■ WORK TO BE COMPLETED ■
Scan the records for the string "CARE"; copy each line where it occurs.
════════
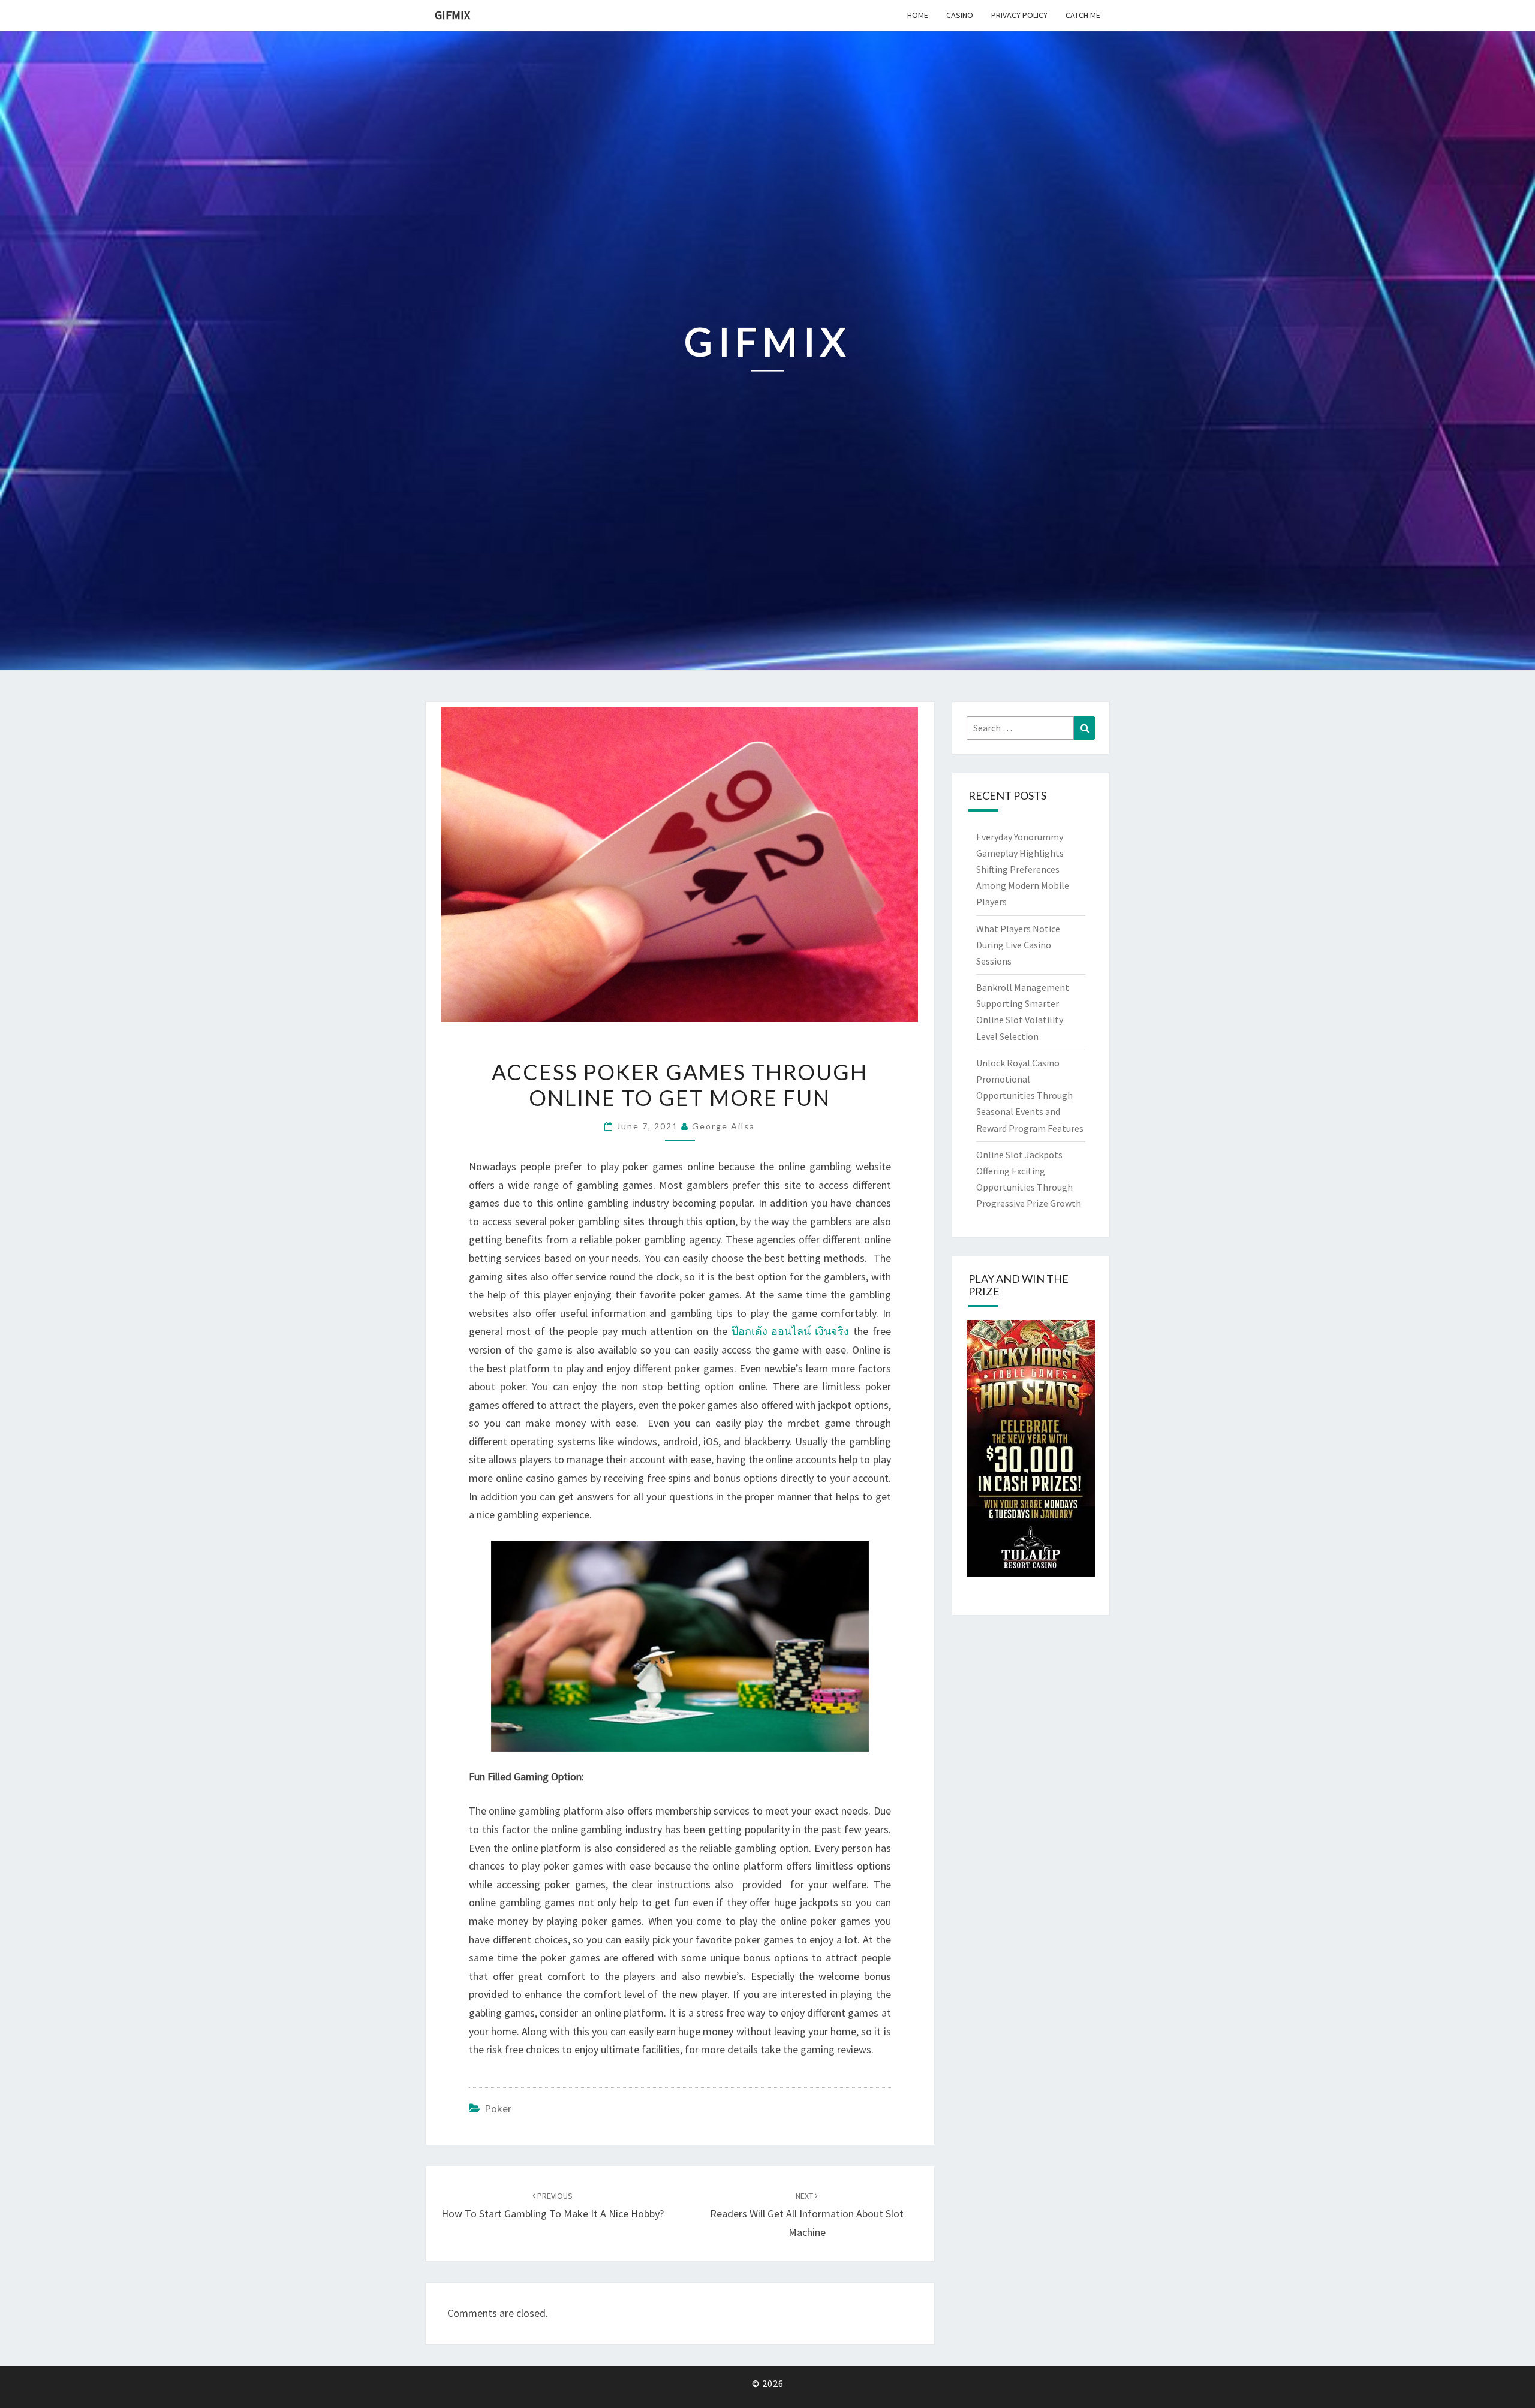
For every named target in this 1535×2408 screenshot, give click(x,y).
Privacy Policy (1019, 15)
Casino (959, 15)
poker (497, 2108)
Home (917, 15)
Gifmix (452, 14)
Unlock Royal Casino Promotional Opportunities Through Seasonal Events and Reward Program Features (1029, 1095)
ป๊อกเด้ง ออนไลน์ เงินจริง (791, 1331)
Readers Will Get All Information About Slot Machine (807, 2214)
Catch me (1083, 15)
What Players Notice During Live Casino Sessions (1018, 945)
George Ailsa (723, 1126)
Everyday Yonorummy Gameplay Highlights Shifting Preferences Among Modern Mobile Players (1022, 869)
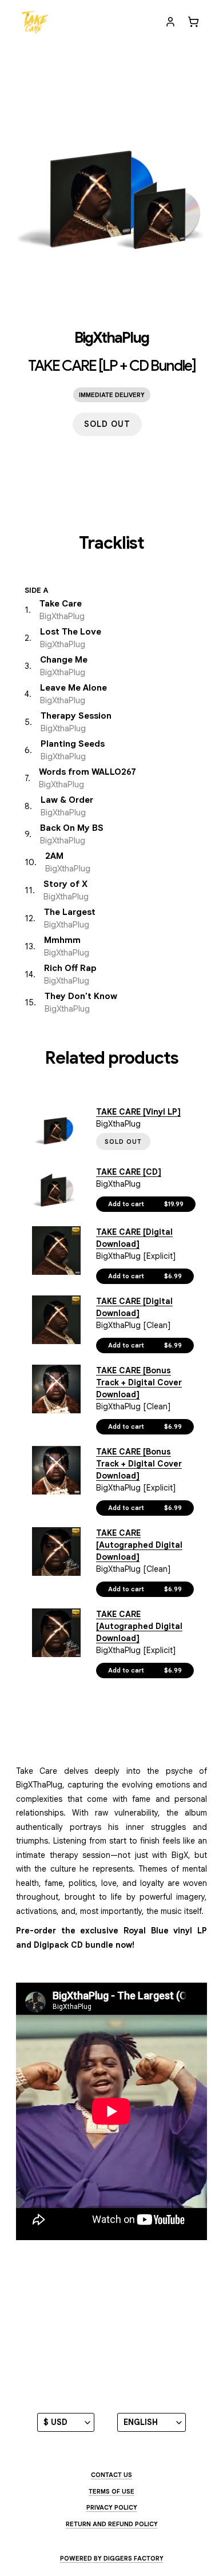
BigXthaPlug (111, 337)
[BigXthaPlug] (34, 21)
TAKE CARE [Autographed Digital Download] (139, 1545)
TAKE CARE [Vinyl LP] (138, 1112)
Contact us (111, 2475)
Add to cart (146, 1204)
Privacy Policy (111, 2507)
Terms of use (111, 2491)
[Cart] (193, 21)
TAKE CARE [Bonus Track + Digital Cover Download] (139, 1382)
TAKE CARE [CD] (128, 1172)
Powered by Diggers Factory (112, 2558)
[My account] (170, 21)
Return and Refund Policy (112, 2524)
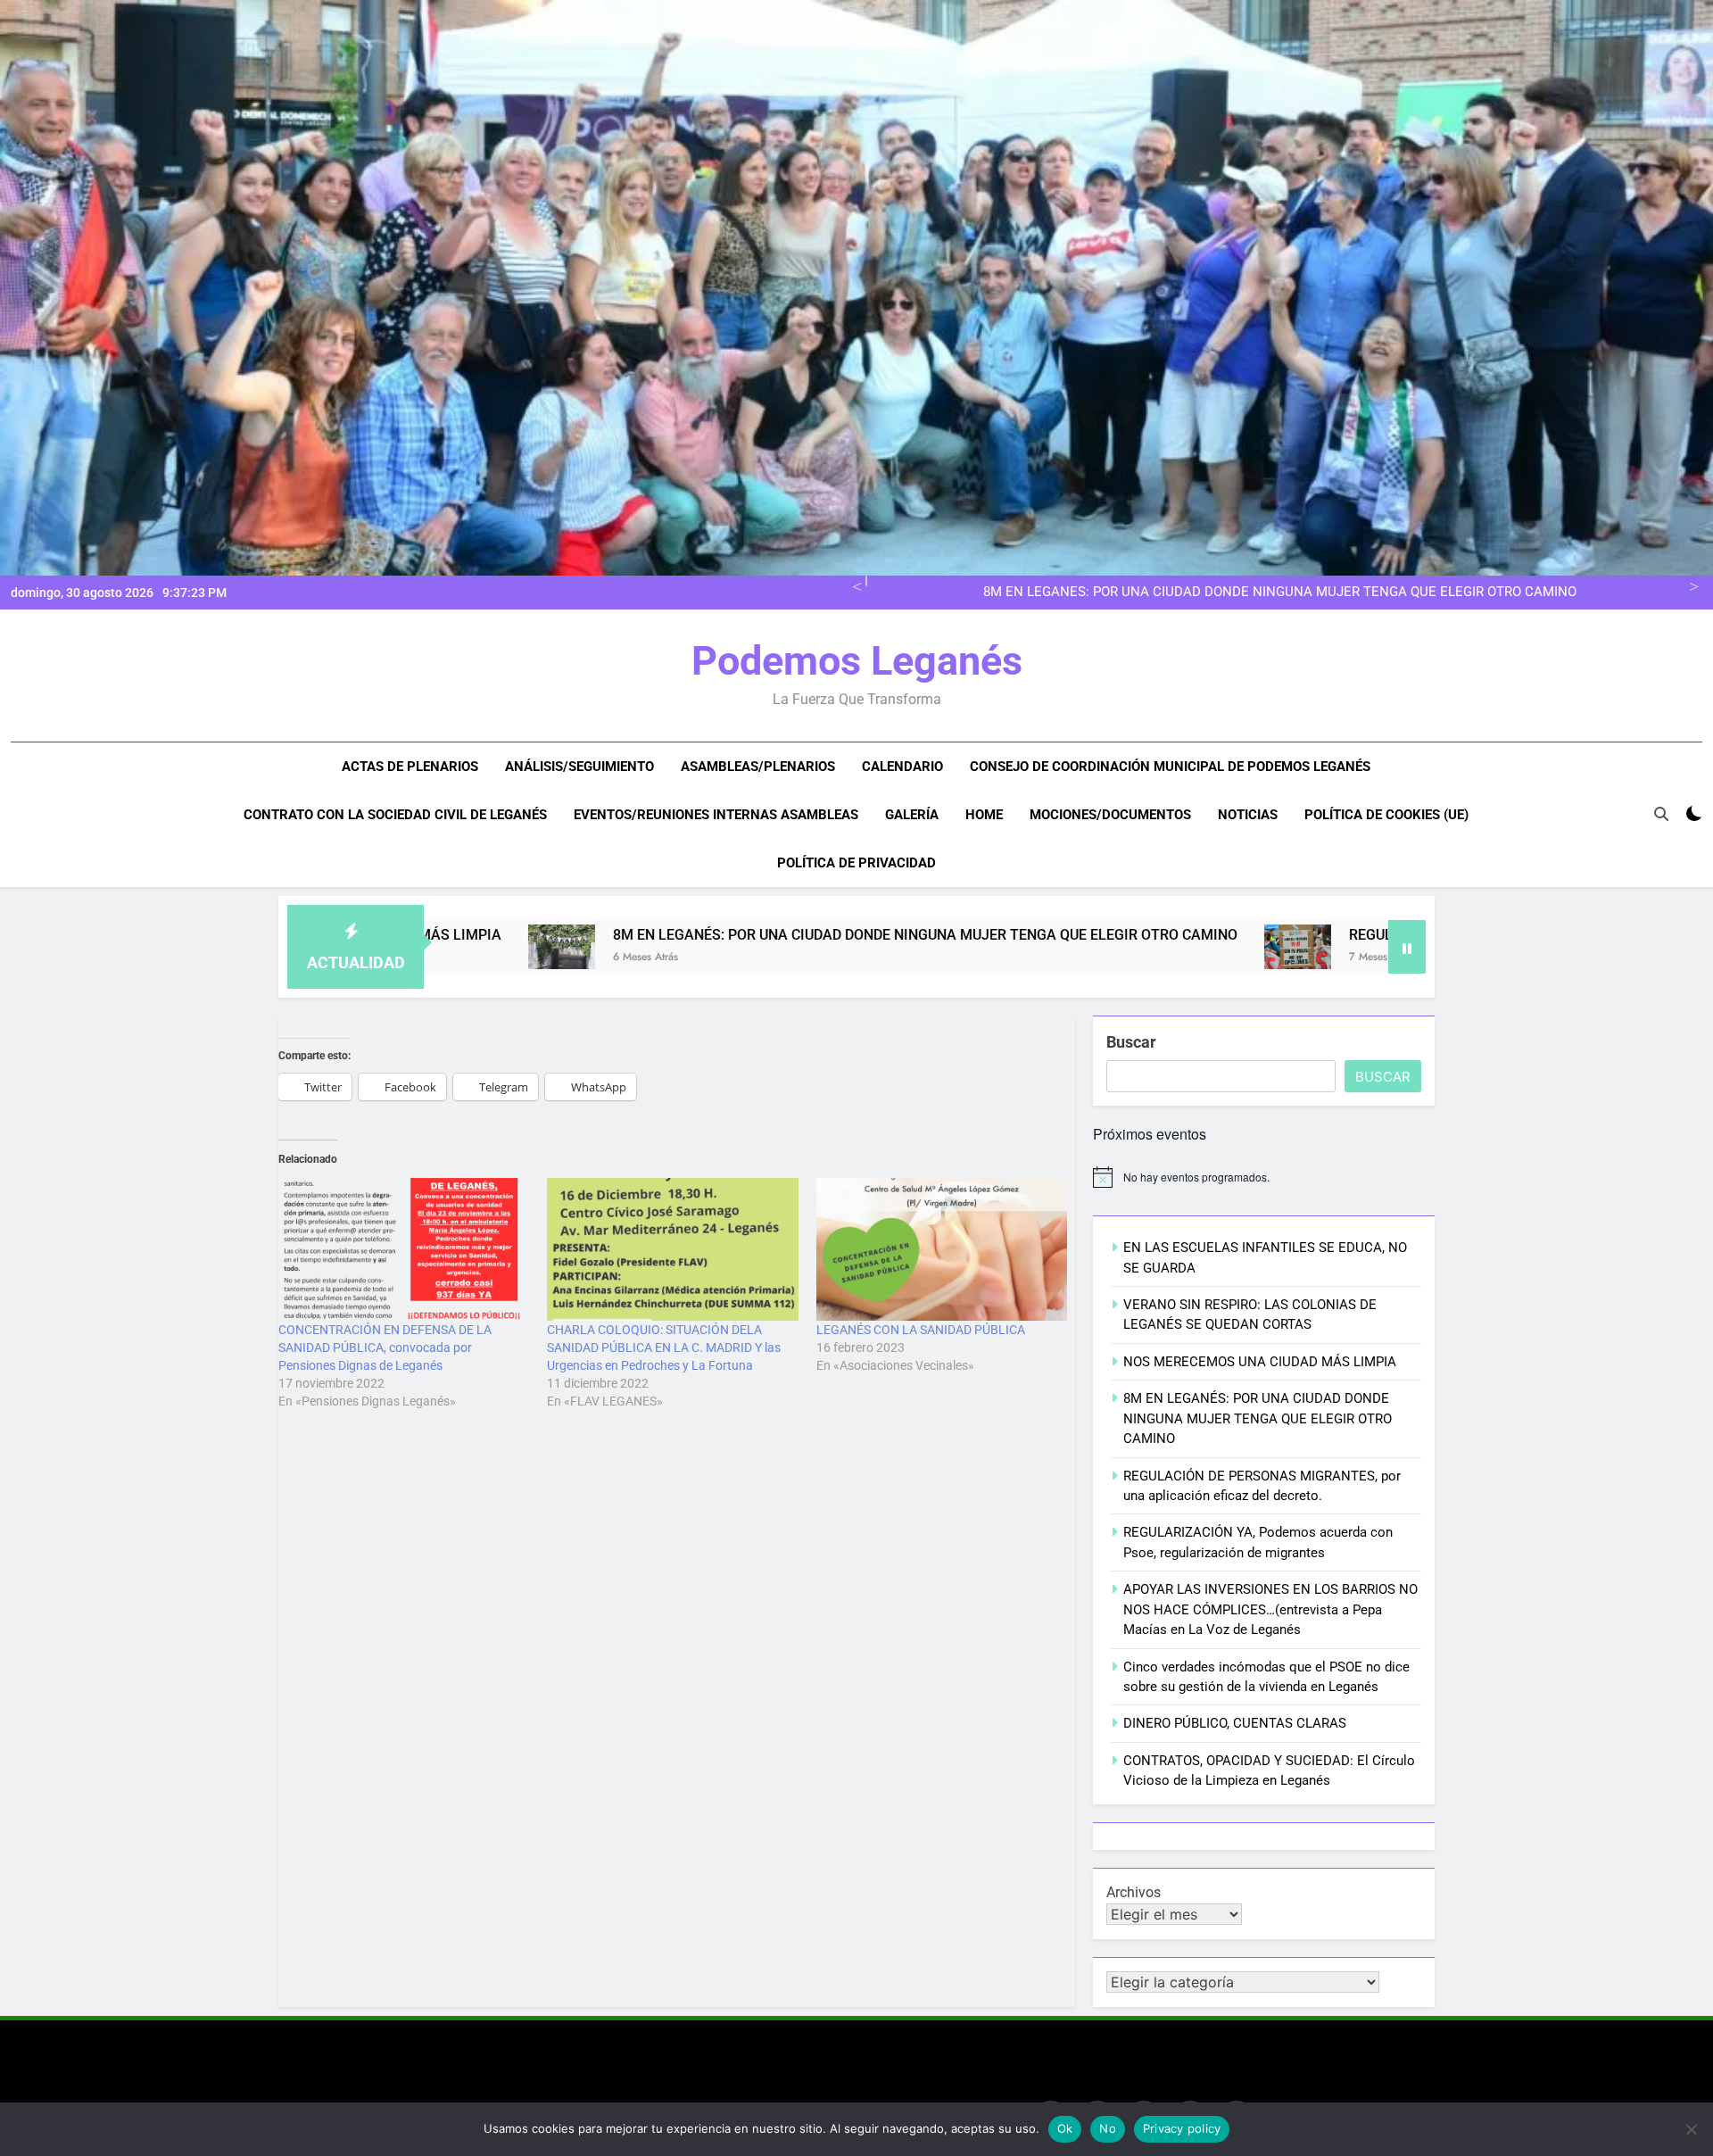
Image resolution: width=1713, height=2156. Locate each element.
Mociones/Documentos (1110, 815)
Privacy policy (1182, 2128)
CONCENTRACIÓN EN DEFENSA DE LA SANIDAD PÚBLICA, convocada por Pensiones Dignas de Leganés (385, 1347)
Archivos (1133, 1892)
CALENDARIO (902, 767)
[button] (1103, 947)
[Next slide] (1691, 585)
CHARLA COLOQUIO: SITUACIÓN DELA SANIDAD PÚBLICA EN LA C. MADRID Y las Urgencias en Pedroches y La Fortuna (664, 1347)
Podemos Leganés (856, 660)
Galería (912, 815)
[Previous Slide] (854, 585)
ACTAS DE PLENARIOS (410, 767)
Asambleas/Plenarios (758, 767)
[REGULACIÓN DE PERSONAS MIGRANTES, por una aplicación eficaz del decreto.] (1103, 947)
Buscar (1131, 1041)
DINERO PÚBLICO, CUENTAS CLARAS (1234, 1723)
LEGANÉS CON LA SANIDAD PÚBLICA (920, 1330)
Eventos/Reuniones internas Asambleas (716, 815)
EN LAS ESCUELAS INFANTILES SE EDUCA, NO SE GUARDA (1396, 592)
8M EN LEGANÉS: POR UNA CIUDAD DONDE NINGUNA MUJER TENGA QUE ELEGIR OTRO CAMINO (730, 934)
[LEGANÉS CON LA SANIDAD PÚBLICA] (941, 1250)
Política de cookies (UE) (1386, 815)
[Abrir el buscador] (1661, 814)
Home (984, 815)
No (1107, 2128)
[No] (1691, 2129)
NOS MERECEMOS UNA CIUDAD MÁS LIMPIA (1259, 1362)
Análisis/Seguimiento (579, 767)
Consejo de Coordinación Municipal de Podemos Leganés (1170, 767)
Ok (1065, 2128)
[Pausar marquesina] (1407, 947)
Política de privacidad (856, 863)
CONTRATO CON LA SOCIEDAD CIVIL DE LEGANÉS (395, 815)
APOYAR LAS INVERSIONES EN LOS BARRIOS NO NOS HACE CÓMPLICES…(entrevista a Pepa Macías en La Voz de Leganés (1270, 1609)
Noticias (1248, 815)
════════
■ EXERCISE OUTPUT ■
TAKE CARE [Autographed Digital Download] (139, 1545)
TAKE CARE [Vinyl LP] (138, 1112)
TAKE CARE [Bonus Track + Digital Cover Download] (139, 1382)
TAKE CARE [CD] (128, 1172)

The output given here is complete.